Construcción robusta y estética muy marcada
Lo primero que destaca al tenerlo en la mano es su enfoque en la durabilidad. Con un chasis de ABS reforzado y un peso de 107 g, se siente contundente y sólido, lejos de esa sensación de juguete que a veces transmiten otros ratones económicos. La estética, con su acabado en blanco y la banda de iluminación RGB que recorre su contorno, le otorga un aspecto llamativo que encaja bien en configuraciones luminosas. Además, el cable mallado es un acierto, ya que está diseñado para soportar un uso intenso y constante, algo que valoramos positivamente en este rango de precio.
En cuanto a la ergonomía, el diseño está pensado exclusivamente para diestros, con relieves curvos y una textura lateral que mejora el agarre. Es un ratón que se siente cómodo en sesiones largas, especialmente para quienes prefieren un agarre tipo palma. No obstante, al ser un ratón de dimensiones estándar y con un peso que no es el más ligero del mercado, puede resultar menos ágil para jugadores de shooters competitivos que prefieren movimientos ultrarrápidos, aunque su rendimiento es más que solvente para un uso general y gaming casual.
Rendimiento equilibrado con el sensor Pixart PWM3212
En el apartado técnico, el M607W Griffin monta un sensor óptico Pixart PWM3212 capaz de alcanzar hasta 7200 DPI. Si bien no es la cifra más alta que podemos encontrar hoy en día, es más que suficiente para la gran mayoría de los usuarios y entornos de juego. La posibilidad de ajustar la resolución y configurar hasta cinco perfiles de DPI mediante software nos permite adaptar el comportamiento del ratón al instante según estemos jugando o trabajando.
La respuesta es rápida gracias a su polling rate de hasta 1000 Hz, lo que garantiza una fluidez notable en el movimiento. Los 7 botones son programables, lo que abre un abanico de posibilidades para asignar macros o accesos directos, una ventaja clara para ganar eficiencia. Aunque el software de configuración es funcional, creemos que es un aspecto que podría ser más intuitivo, aunque una vez configurados los perfiles y la iluminación a nuestro gusto, rara vez necesitaremos volver a tocarlo.
Fiabilidad sin complicaciones
Un punto que nos ha parecido muy positivo es la presencia de memoria interna. Esto permite que los ajustes realizados se guarden en el propio dispositivo, evitando tener que configurar todo desde cero si lo conectamos a otro ordenador. Los interruptores Huano ofrecen un clic táctil y preciso que, tras probarlo, nos transmite confianza en cuanto a durabilidad a largo plazo. En conjunto, el equilibrio entre los componentes internos y los materiales externos hace que el Griffin se perciba como una compra segura para presupuestos ajustados.

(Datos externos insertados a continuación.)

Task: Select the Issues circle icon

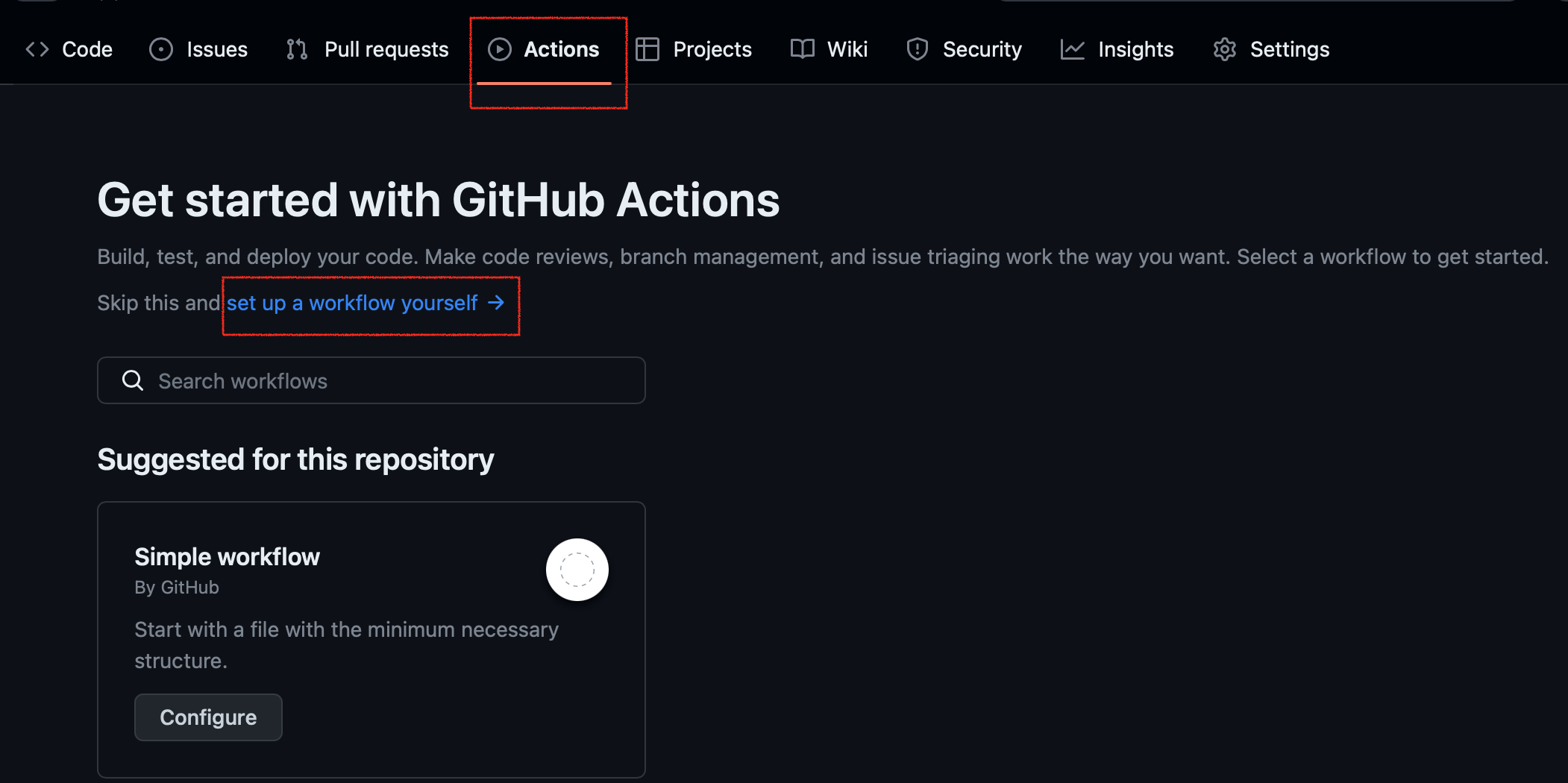Action: 161,49
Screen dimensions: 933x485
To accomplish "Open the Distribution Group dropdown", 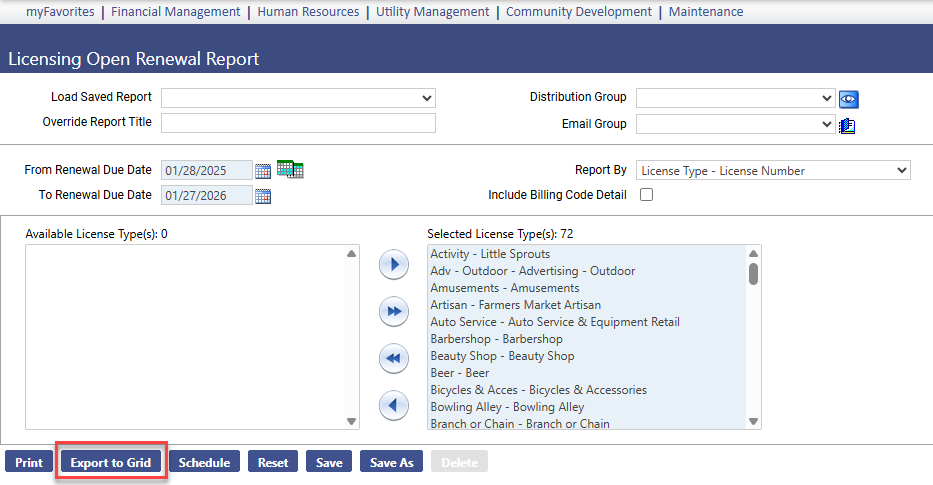I will (735, 98).
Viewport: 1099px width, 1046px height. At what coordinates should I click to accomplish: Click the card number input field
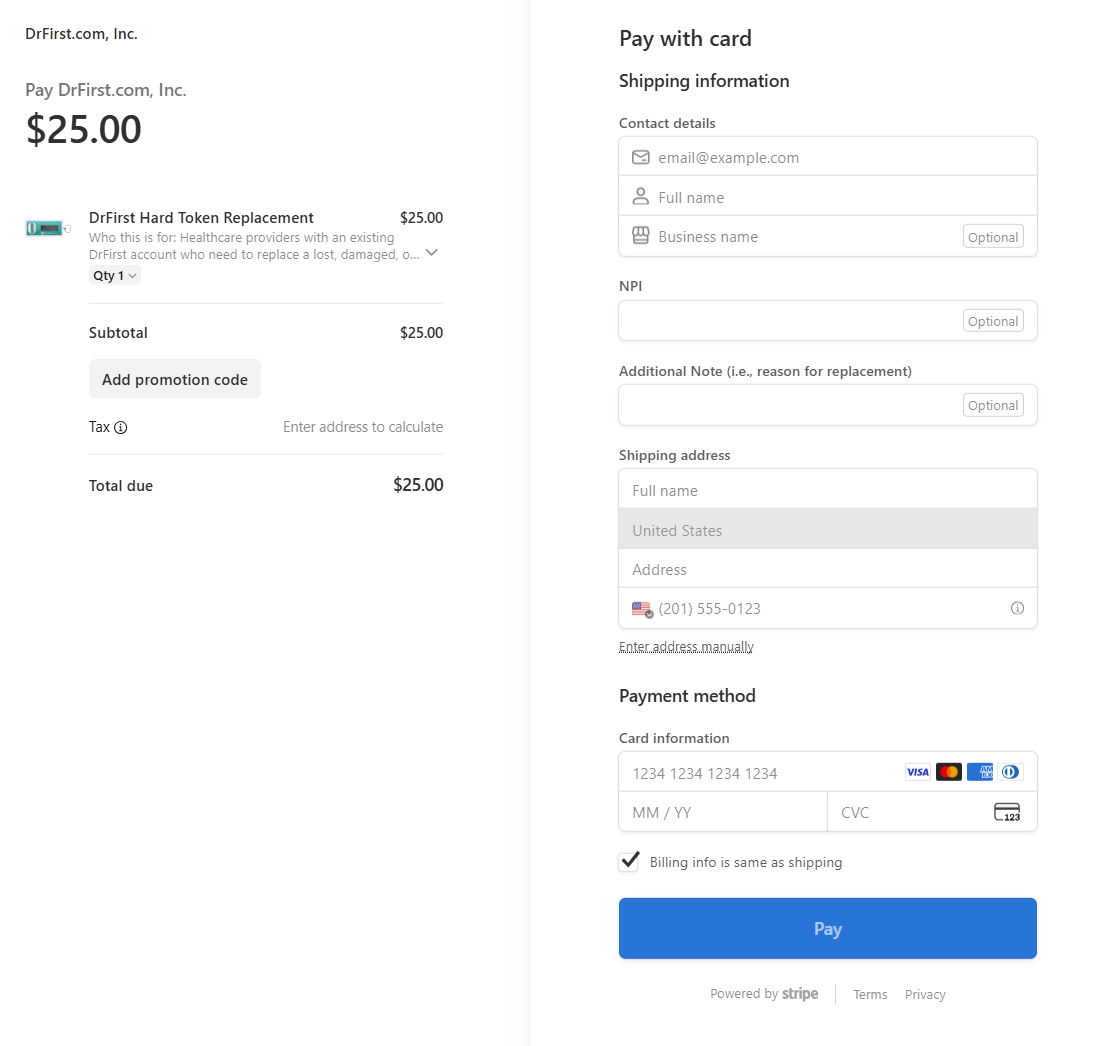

El Redragon M607W Griffin es un ratón honesto que ofrece exactamente lo que promete por su precio. Destaca por una construcción robusta, un sensor fiable para el día a día y una iluminación estética muy resultona. No es la opción definitiva para eSports de alto nivel por su peso y sensor básico, pero para el jugador casual o quien busca versatilidad y durabilidad en un periférico asequible, es una opción sumamente recomendada.